A key risk factor in alcoholism is the genetic predisposition for high alcohol tolerance. Tolerance, as defined in DSM-IV, refers to a "diminished effect with continued use of the same amount of alcohol". However, the mechanisms underlying alcohol tolerance are poorly understood. Studies of postmortem human alcoholic brains suggested that alcoholism is associated with epigenetic driven gene expression changes that involve methylation of histones lysine residues via histone methyltransferases (HMTs). Two complexes that methylate H3 histone lysine residue 4 (H3K4) and residue 9 (H3K9) are of particular interest because H3K4 methylation is often associated with H3K9 demethylation, and vice versa.
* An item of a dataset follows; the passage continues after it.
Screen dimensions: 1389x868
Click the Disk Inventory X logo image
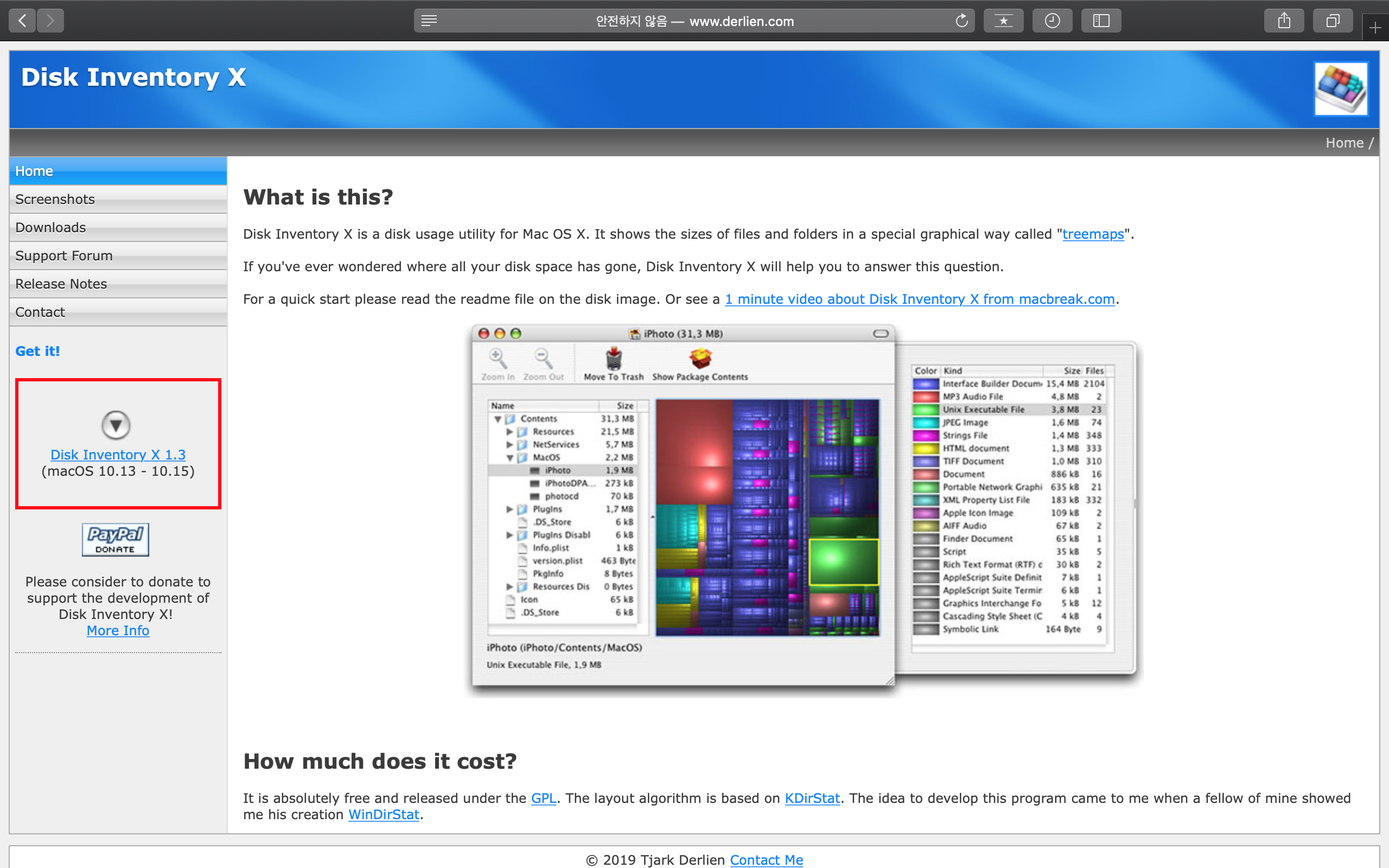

H3K4 methylation is associated with active transcription and H3K9 methylation is associated with repressed transcription, suggesting an antagonistic gene activation/repression mechanism. To determine whether H3K4/H3K9 HMTs in C. elegans play a role in alcohol tolerance, we developed a behavioral model of tolerance in C. elegans based on the DSM-IV definition, then characterized the tolerance phenotypes of the H3K4 HMT mutant,
set-2, and H3K9 HMTs mutant,
set-11. To develop a tolerance model, we pre-exposed worms to 0mM, 200mM, and 400mM ethanol in agar for 1, 2, 6, 12, and 24 hrs in Day 1 or Day 2 adult worms cultured at 20oC, and examined locomotor movement of the worms on 0mM, 200mM or 400mM ethanol the next day using Multi-Worm Tracker. We found that wild type worms that were pre-exposed to 200mM ethanol for 24 hours, allowed to recover off alcohol for 2 hours, and then exposed again to 200mM ethanol showed diminished effect of alcohol on locomotor speed compared to that of worms pre-exposed to 0mM ethanol and then exposed to 200mM the next day. This suggests worms exposed to alcohol the 2nd time showed a behavioral tolerance to ethanol. On the other hand, worms in the withdrawal group (pre-exposed to 200mM and exposed to 0mM the next day) moved at the same speed as worms in the naive group (pre-exposed to 0mM and exposed to 0mM the next day), suggesting that pre-exposure did not affect locomotor speed. Using this tolerance model, we evaluated the effect of tolerance in
set-2 and
set-11 mutants, and found that neither mutant showed tolerance to ethanol. Second-exposure
set-2 and
set-11 mutant groups moved at the same speed as the first-time exposure groups, suggesting that the first exposure did not produce tolerance as it did in WT worms. In addition, mutant withdrawal groups moved at the same speed as naive groups, suggesting
set-2 and
set-11 do not play a role in withdrawal. Together our results suggest that H3K4/H3K9 HMTs might play a critical role in the development of alcohol tolerance.